▶ PROBLEM TO SOLVE: When you reach the records below, output every one exactly as written but leave out any pictures.

▶ EXERCISE DATA:
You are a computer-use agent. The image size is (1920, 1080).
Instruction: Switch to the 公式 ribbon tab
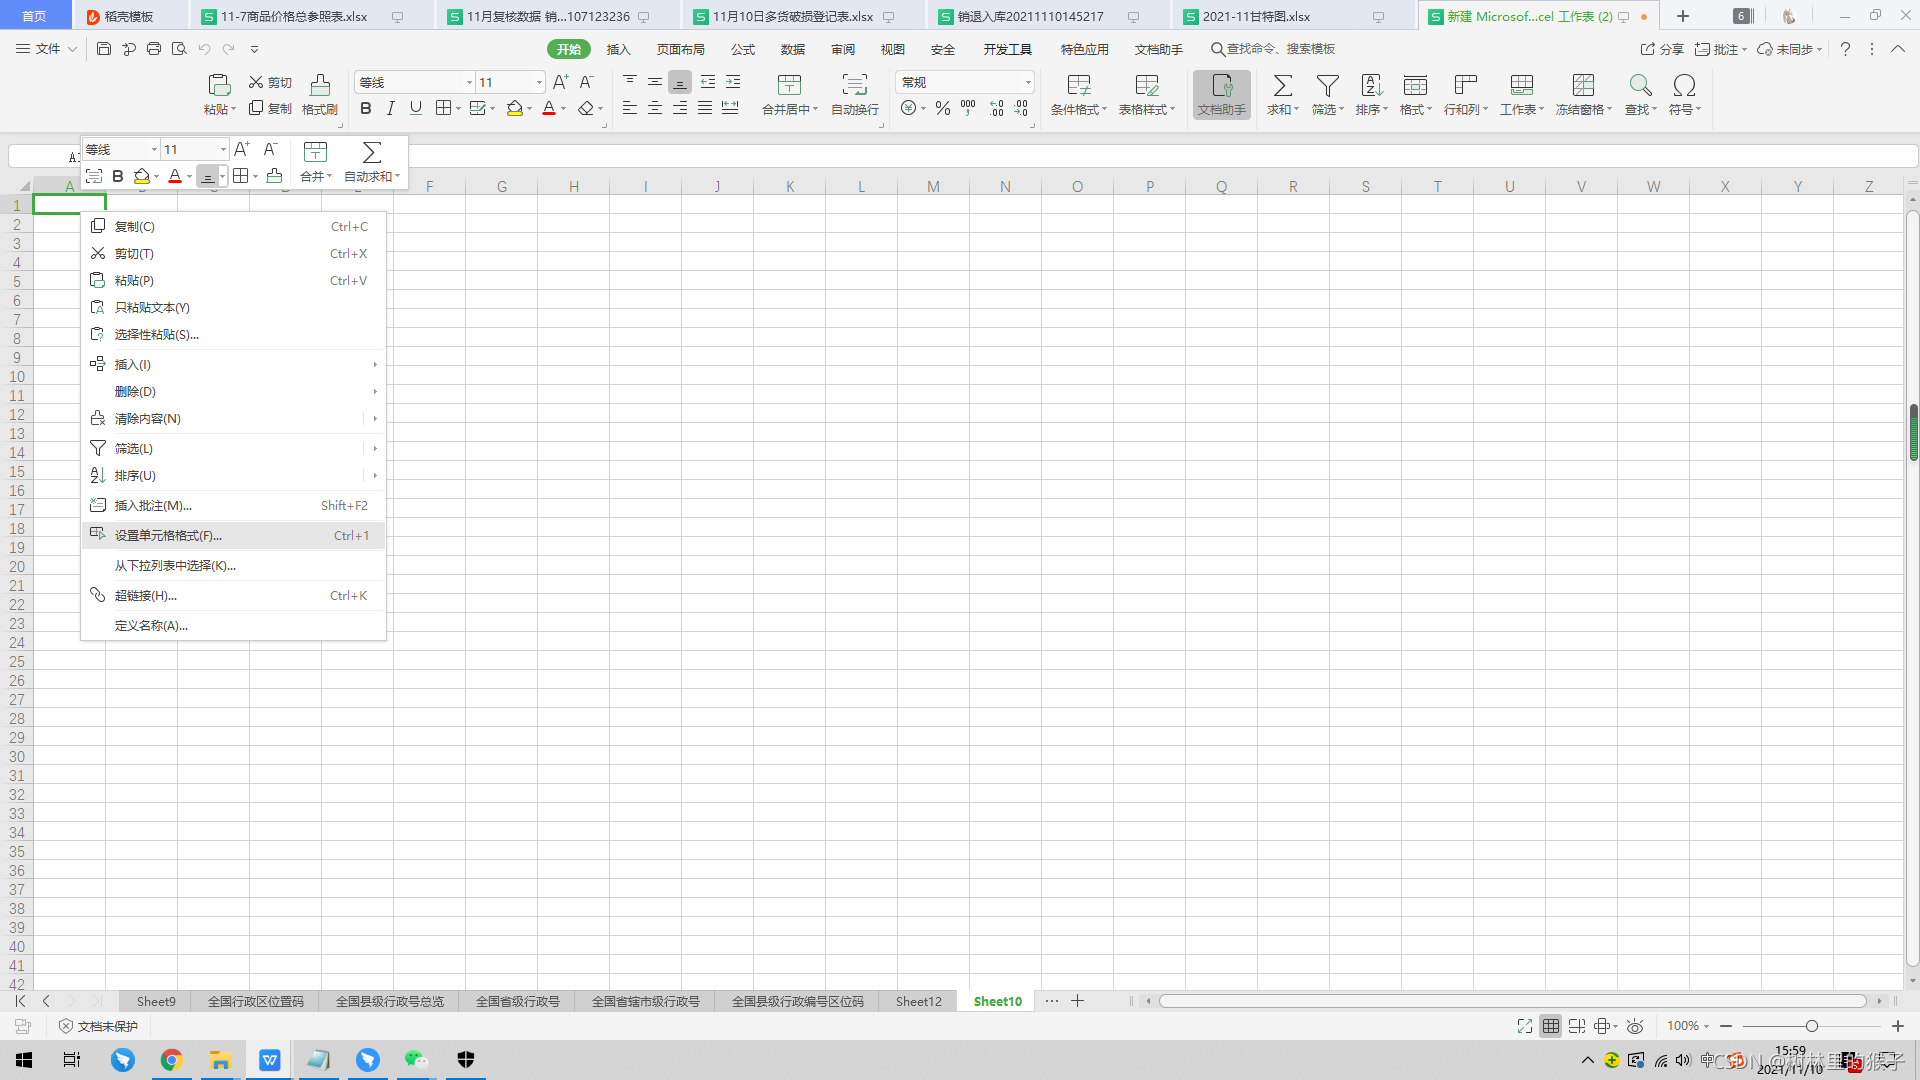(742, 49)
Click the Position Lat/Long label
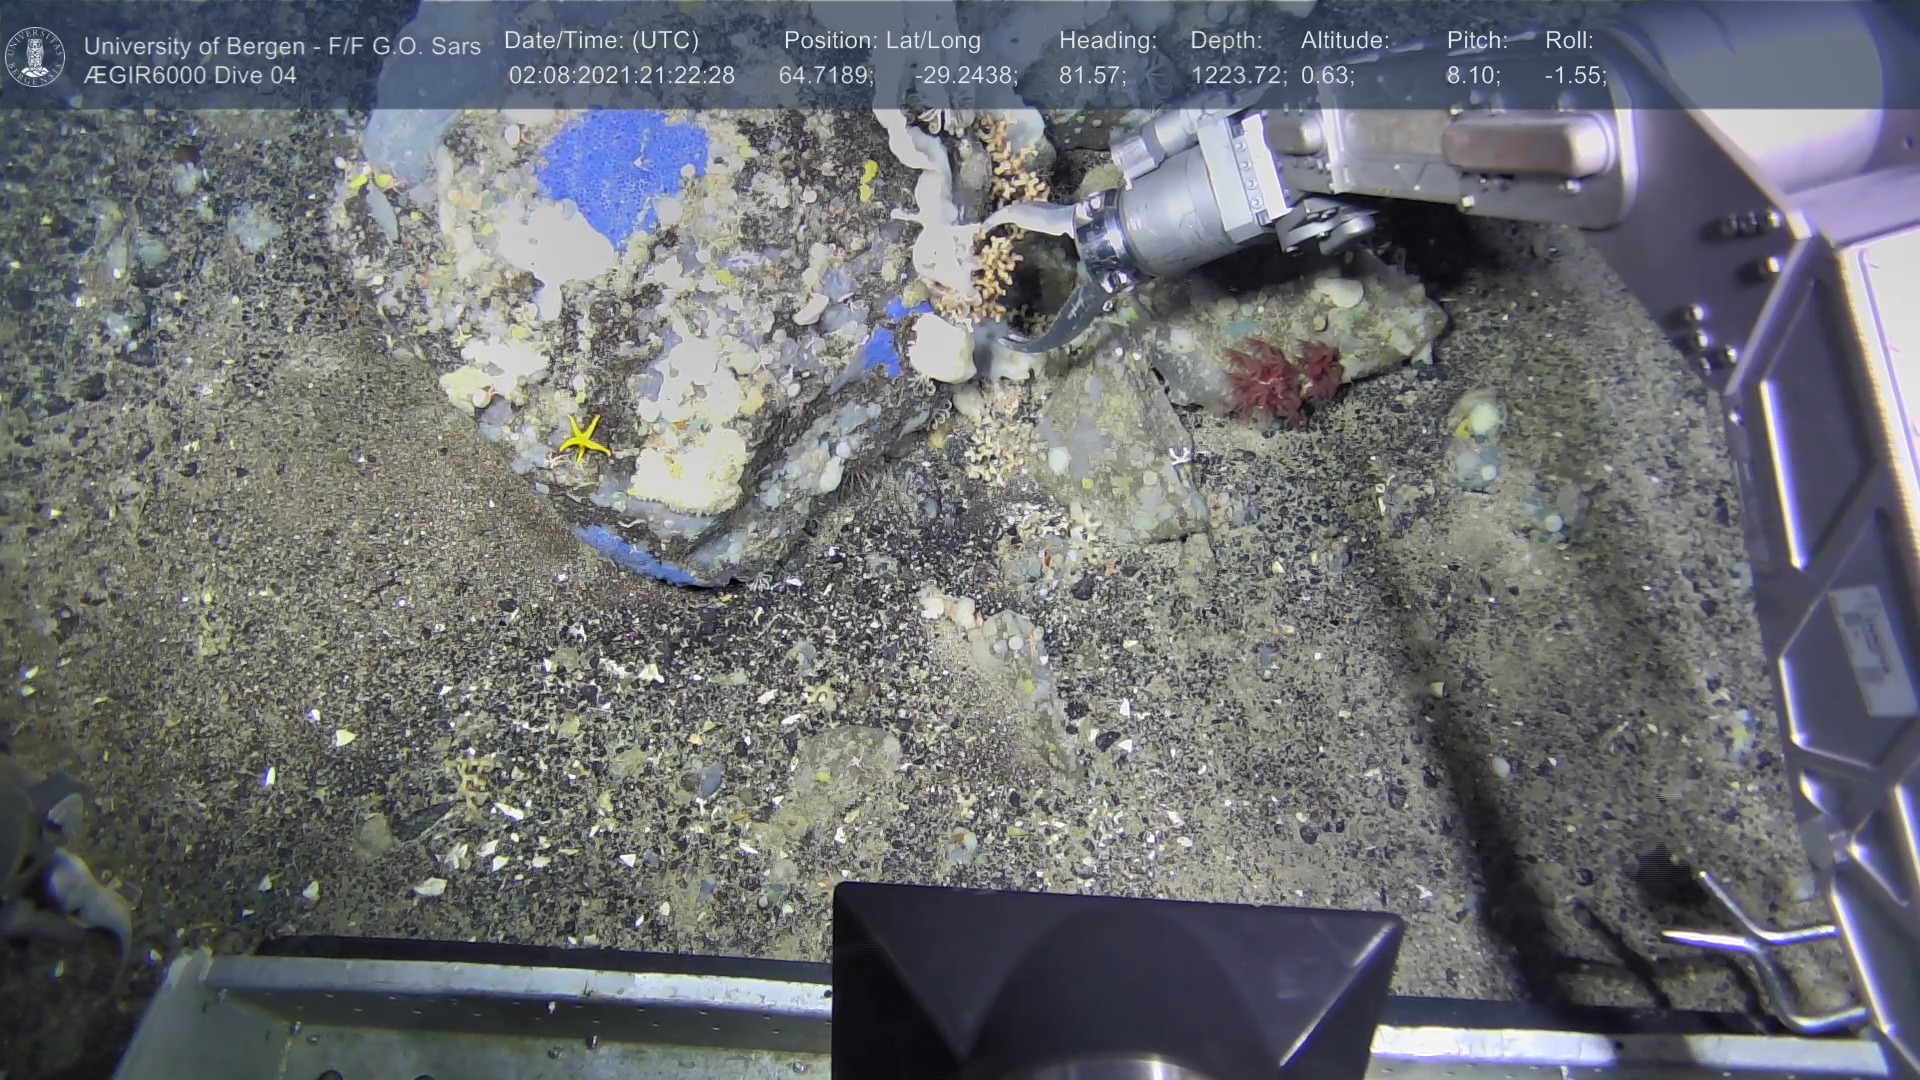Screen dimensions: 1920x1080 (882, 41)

▶ EXPECTED ANSWER:
You are a computer-use agent. The image size is (1920, 1080).
Instruction: Switch to the 公式 ribbon tab
(742, 49)
Click the Position Lat/Long label
Screen dimensions: 1920x1080 (882, 41)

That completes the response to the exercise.